Work task 1:
Repeat part of the AluScan article listing word for word, from "7. Division of" up to and including "Beijing, 100050 China.".
Work task 2:
In the AluScan article listing, turn the line beginning "J Clin Bioinforma. 2014" into a bulleted list that keeps its publication details.

Extract provided:
=-=-=

Display options
Share it on

J Clin Bioinforma. 2014 Dec 05;4(1):15. doi: 10.1186/s13336-014-0015-z. eCollection 2014.

Copy number variation analysis based on AluScan sequences.

Journal of clinical bioinformatics

Jian-Feng Yang, Xiao-Fan Ding, Lei Chen, Wai-Kin Mat, Michelle Zhi Xu, Jin-Fei Chen, Jian-Min Wang, Lin Xu, Wai-Sang Poon, Ava Kwong, Gilberto Ka-Kit Leung, Tze-Ching Tan, Chi-Hung Yu, Yue-Bin Ke, Xin-Yun Xu, Xiao-Yan Ke, Ronald Cw Ma, Juliana Cn Chan, Wei-Qing Wan, Li-Wei Zhang, Yogesh Kumar, Shui-Ying Tsang, Shao Li, Hong-Yang Wang, Hong Xue

Affiliations

  1. Division of Life Science and Applied Genomics Centre, Hong Kong University of Science and Technology, Clear Water Bay, Hong Kong, China.
  2. National Center for Liver Cancer Research and Eastern Hepatobiliary Surgery Hospital, 225 Changhai Road, Shanghai, 200438 China.
  3. Department of Oncology, Nanjing First Hospital, No. 68 Changle Road, Nanjing, 210006 China.
  4. Department of Hematology, Changhai Hospital, Second Military Medical University, 174 Changhai Road, Shanghai, 200433 China.
  5. Department of Thoracic Surgery, Jiangsu Key Laboratory of Molecular and Translational Cancer Research, Nanjing Medical University Affiliated Cancer Hospital, Cancer Institute of Jiangsu Province, Baiziting 42, Nanjing, 210009 China.
  6. Division of Neurosurgery, Department of Surgery, Prince of Wales Hospital, Chinese University of Hong Kong, 30-32 Ngan Shing Street, Sha Tin, Hong Kong, China.
  7. Division of Neurosurgery, Department of Surgery, Li Ka Shing Faculty of Medicine, University of Hong Kong, Queen Mary Hospital, 102 Pokfulam Road, Hong Kong, China.
  8. Department of Neurosurgery, Queen Elizabeth Hospital, 30 Gascoigne Road, Kowloon, Hong Kong, China.
  9. Shenzhen Center for Disease Control and Prevention, No 8 Longyuan Road, Nanshan district, Shenzhen City, 518055 China.
  10. Nanjing Brain Hospital and Nanjing Institute of Neuropsychiatry, Nanjing Medical University, Nanjing, 210029 China.
  11. Department of Medicine and Therapeutics, 9th floor, Clinical Sciences Building, The Prince of Wales Hospital, Shatin, Hong Kong.
  12. Department of Neurosurgery, Beijing Tiantan Hospital, 6 Tiantan Xili, Dongcheng District, Capital Medical University, Beijing, 100050 China.
  13. MOE Key Laboratory of Bioinformatics and Bioinformatics Division, TNLIST, Department of Automation, Tsinghua University, Beijing, 100084 China.
  14. International Cooperation Laboratory on Signal Transduction, Eastern Hepatobiliary Surgery Hospital, 225 Changhai Road, Shanghai, 200438 China.

=-=-=

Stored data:
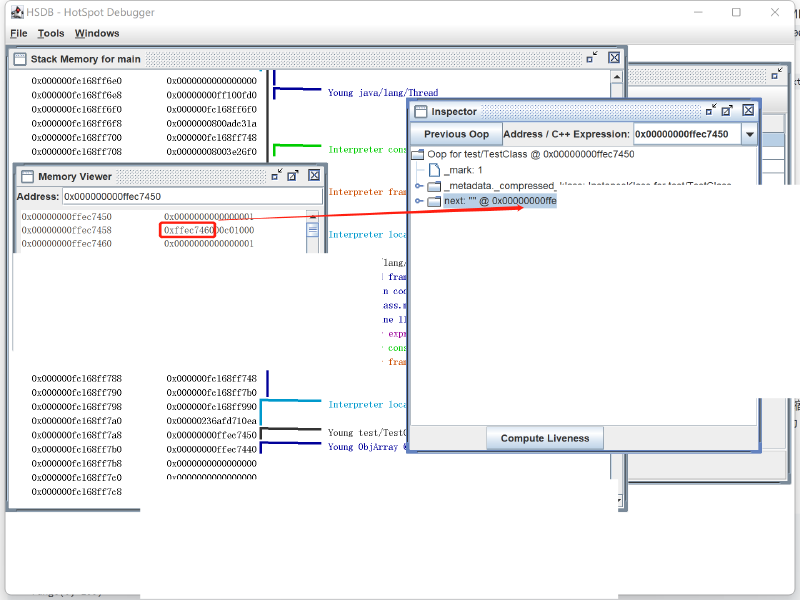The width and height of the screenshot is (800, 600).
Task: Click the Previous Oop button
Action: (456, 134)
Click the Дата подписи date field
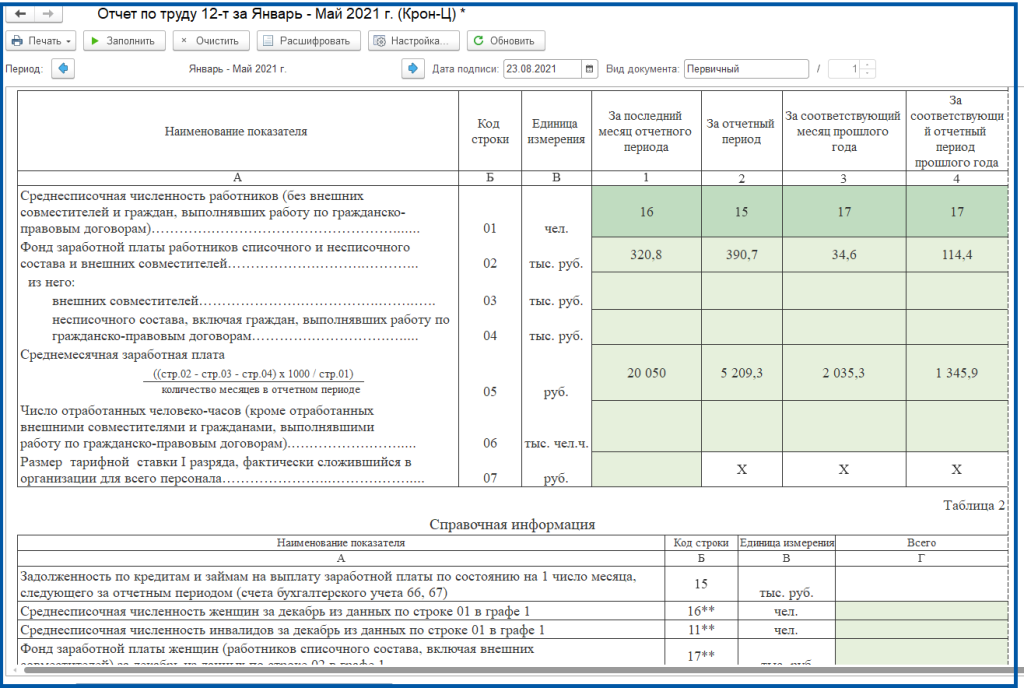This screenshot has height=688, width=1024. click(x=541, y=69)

=-=-=

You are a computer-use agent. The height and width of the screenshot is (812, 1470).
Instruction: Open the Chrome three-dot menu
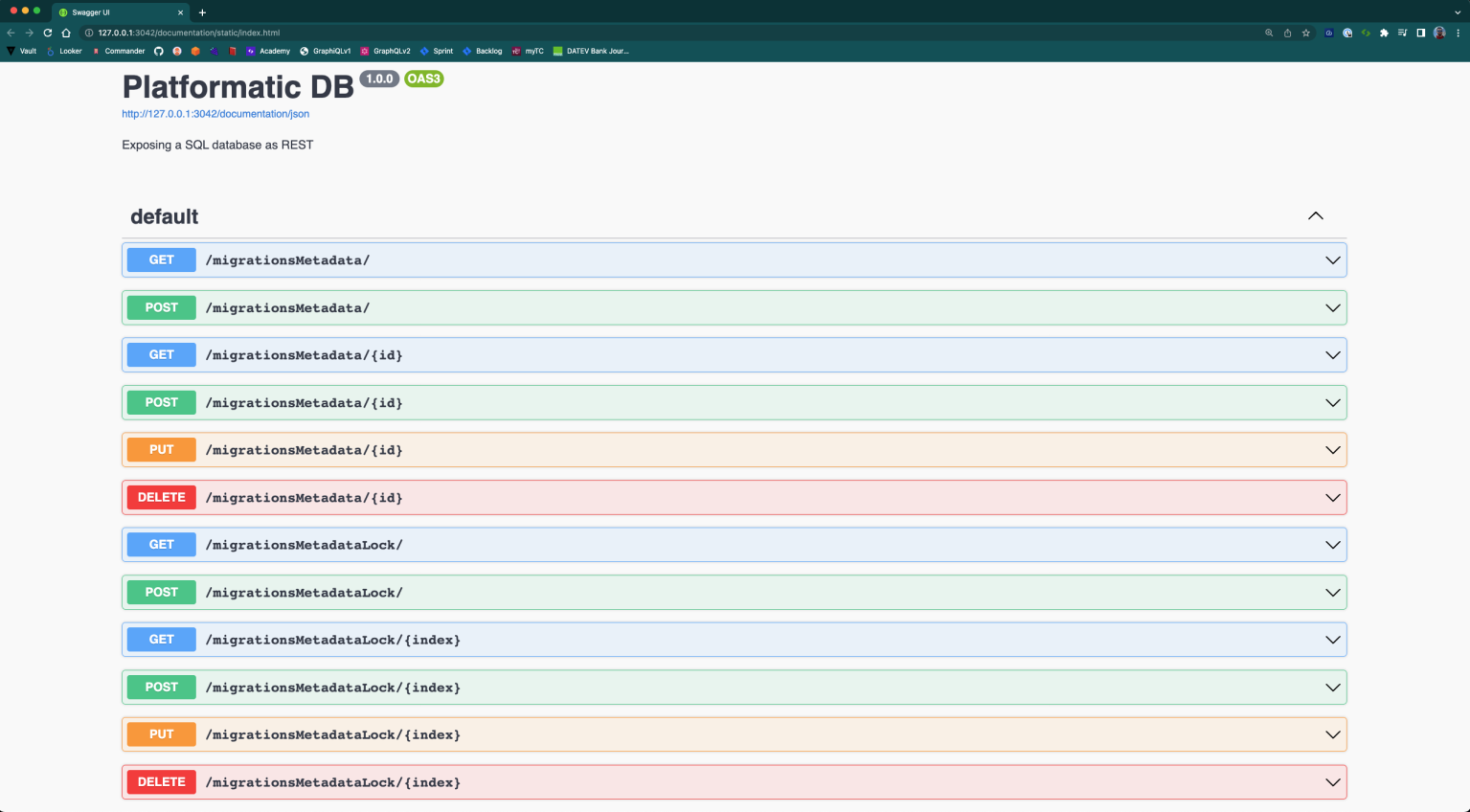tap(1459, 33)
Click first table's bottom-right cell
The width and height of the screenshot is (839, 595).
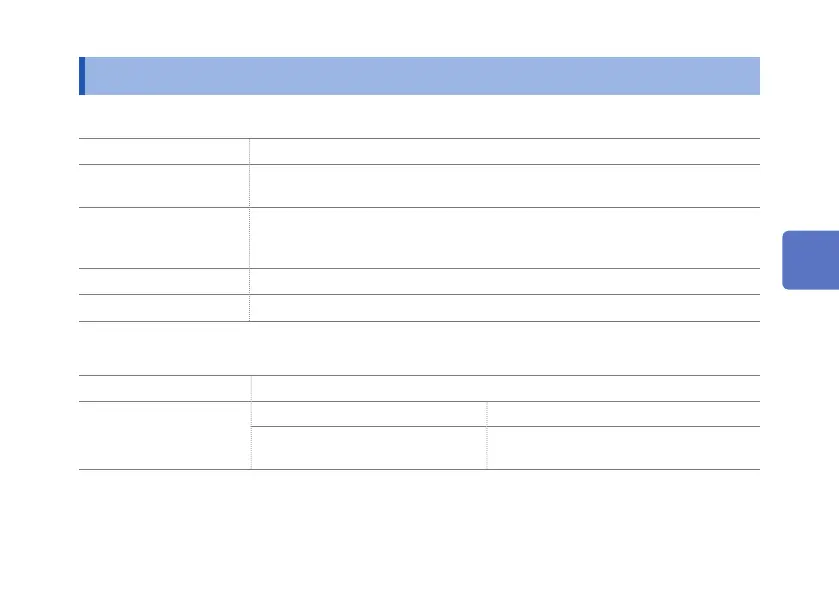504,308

=-=-=

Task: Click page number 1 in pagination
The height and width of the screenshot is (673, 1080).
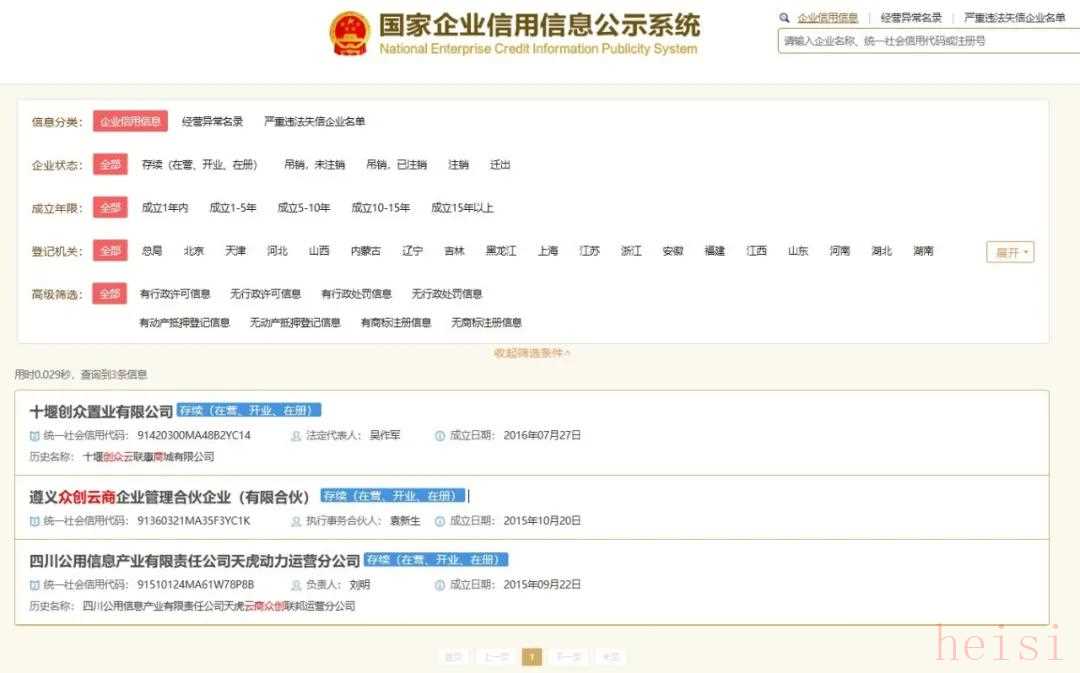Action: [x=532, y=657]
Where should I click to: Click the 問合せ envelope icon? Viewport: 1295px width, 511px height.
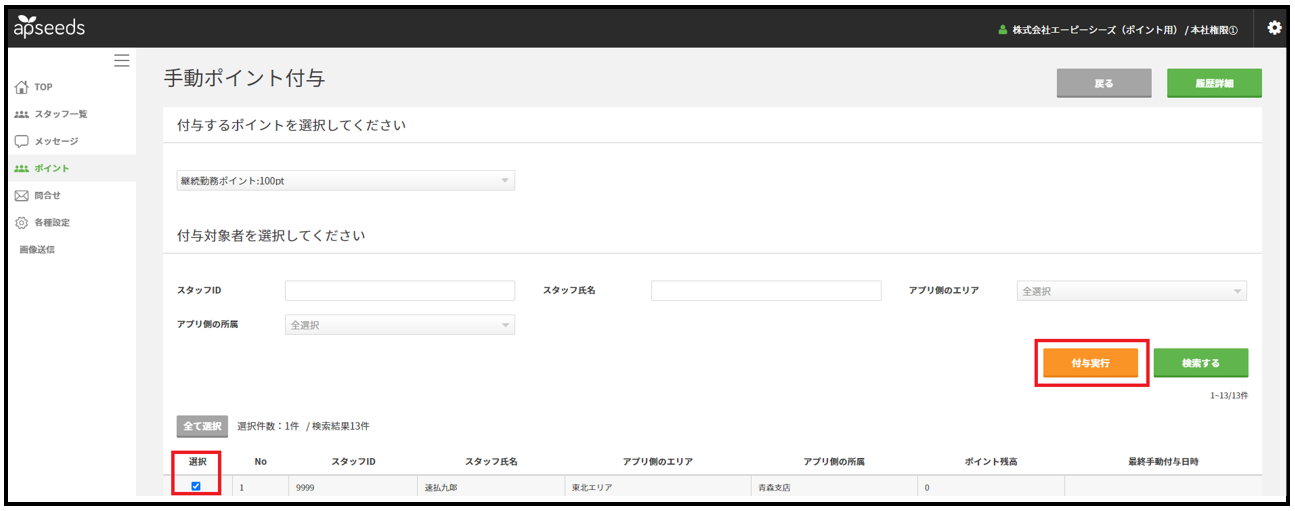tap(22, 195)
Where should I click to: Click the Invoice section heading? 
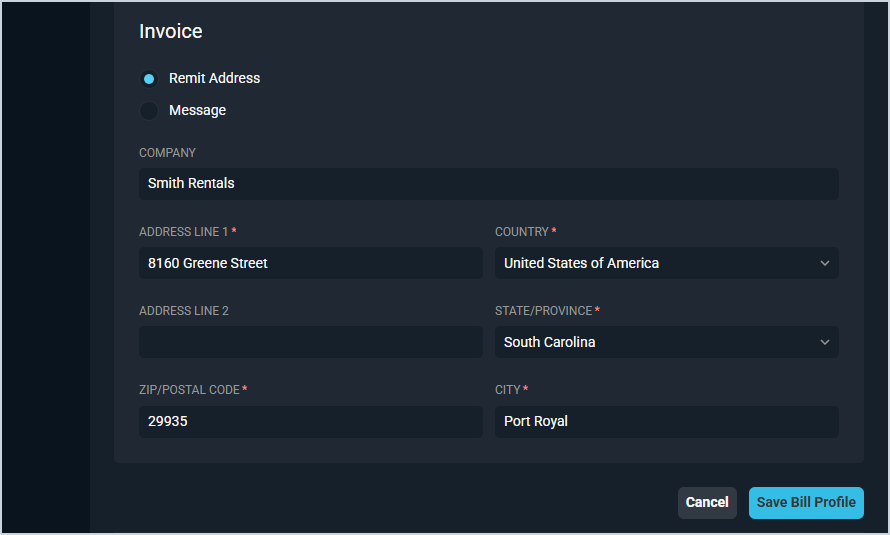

=-=-=

Your response 1:
7. Division of Neurosurgery, Department of Surgery, Li Ka Shing Faculty of Medicine, University of Hong Kong, Queen Mary Hospital, 102 Pokfulam Road, Hong Kong, China.
  8. Department of Neurosurgery, Queen Elizabeth Hospital, 30 Gascoigne Road, Kowloon, Hong Kong, China.
  9. Shenzhen Center for Disease Control and Prevention, No 8 Longyuan Road, Nanshan district, Shenzhen City, 518055 China.
  10. Nanjing Brain Hospital and Nanjing Institute of Neuropsychiatry, Nanjing Medical University, Nanjing, 210029 China.
  11. Department of Medicine and Therapeutics, 9th floor, Clinical Sciences Building, The Prince of Wales Hospital, Shatin, Hong Kong.
  12. Department of Neurosurgery, Beijing Tiantan Hospital, 6 Tiantan Xili, Dongcheng District, Capital Medical University, Beijing, 100050 China.

Your response 2:
- Journal: J Clin Bioinforma.
- Date: 2014 Dec 05
- Volume 4, issue 1, page 15
- DOI: 10.1186/s13336-014-0015-z
- eCollection: 2014